L’adoption de cet article 11 pourrait également avoir des conséquences dommageables pour la médecine de soins. Comme le soulignait Bernard Hoerni1
, professeur émérite de cancérologie à l’université de Bordeaux 2, « il n’y a pas de soins sans confidences, de confidences sans confiance, de confiance sans secret ». Demain, les patients oseront-ils toujours se confier à leur généraliste, sachant que leurs données de santé sont susceptibles d’être communiquées au médecin du travail ? Les médecins traitants continueront-ils à alimenter le DMP – ce qui est une obligation (article L 1111-15 du Code de la santé publique) – alors que ces informations pourront être lues par des professionnels de la santé au travail ?
Des « praticiens correspondants » au rôle ambigu
L’article 21 de la proposition de loi qui donne la « possibilité de recourir à des médecins praticiens correspondants, disposant d’une formation en médecine du travail, pour contribuer au suivi autre que le suivi médical renforcé des travailleurs » nous paraît tout autant problématique. Des généralistes pourront contractualiser avec les services de santé au travail pour faire des consultations de « médecine du travail », en complément de leur activité principale. On peut d’une part questionner l’intérêt pour un salarié d’être suivi par un professionnel, qui n’aura aucun accès à l’entreprise et aucun poids pour améliorer les conditions de travail.
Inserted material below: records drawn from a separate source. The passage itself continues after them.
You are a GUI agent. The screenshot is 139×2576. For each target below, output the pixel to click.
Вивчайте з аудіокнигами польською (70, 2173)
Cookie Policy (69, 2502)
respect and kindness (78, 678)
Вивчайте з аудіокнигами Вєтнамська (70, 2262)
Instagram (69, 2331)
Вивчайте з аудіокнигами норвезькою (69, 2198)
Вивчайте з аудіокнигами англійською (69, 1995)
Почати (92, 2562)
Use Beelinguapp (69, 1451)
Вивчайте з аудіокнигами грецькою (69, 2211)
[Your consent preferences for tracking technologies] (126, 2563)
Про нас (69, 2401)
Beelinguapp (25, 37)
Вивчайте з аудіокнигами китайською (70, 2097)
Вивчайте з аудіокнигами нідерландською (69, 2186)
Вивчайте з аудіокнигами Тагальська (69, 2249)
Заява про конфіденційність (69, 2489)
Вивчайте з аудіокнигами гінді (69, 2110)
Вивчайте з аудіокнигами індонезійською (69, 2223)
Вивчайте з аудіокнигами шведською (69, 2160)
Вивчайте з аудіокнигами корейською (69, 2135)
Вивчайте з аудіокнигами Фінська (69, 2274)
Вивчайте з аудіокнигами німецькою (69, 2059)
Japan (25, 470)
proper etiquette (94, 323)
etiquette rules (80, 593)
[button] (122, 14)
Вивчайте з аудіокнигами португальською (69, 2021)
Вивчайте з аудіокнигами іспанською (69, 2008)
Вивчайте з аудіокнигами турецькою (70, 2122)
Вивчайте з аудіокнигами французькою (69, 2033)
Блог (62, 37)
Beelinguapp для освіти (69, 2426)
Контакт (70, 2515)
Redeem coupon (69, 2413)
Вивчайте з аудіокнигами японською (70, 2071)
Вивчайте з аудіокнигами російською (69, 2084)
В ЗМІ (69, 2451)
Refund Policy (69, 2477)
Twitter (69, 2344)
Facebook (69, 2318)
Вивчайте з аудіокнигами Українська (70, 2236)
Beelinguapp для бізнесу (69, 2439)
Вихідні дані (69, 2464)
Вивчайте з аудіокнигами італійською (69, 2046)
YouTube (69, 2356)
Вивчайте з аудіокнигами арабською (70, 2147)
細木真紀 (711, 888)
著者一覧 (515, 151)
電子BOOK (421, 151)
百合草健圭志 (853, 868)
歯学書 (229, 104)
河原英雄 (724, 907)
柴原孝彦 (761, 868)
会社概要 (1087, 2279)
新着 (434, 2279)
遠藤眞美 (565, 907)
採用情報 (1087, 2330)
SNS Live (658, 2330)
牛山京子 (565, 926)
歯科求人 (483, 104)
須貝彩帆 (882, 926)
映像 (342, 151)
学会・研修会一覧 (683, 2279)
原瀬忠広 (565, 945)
D’autre part, quelle sera l’attitude de ces praticiens s’ils sont amenés à voir, comme médecin du travail, des salariés faisant par ailleurs partie de leur patientèle ? Se récuseront-ils comme l’exige la déontologie médicale ? Le premier syndicat des généralistes, MG France, n’a pas manqué de tirer immédiatement la sonnette d’alarme sur le conflit d’intérêt potentiel entre ces deux fonctions, estimant que « médecin du travail, ce n’est pas le job des généralistes ». On ne saurait mieux dire.
- 1« Ethique et déontologie médicale » par Bernard Hoerni, Editions Masson, juin 2000.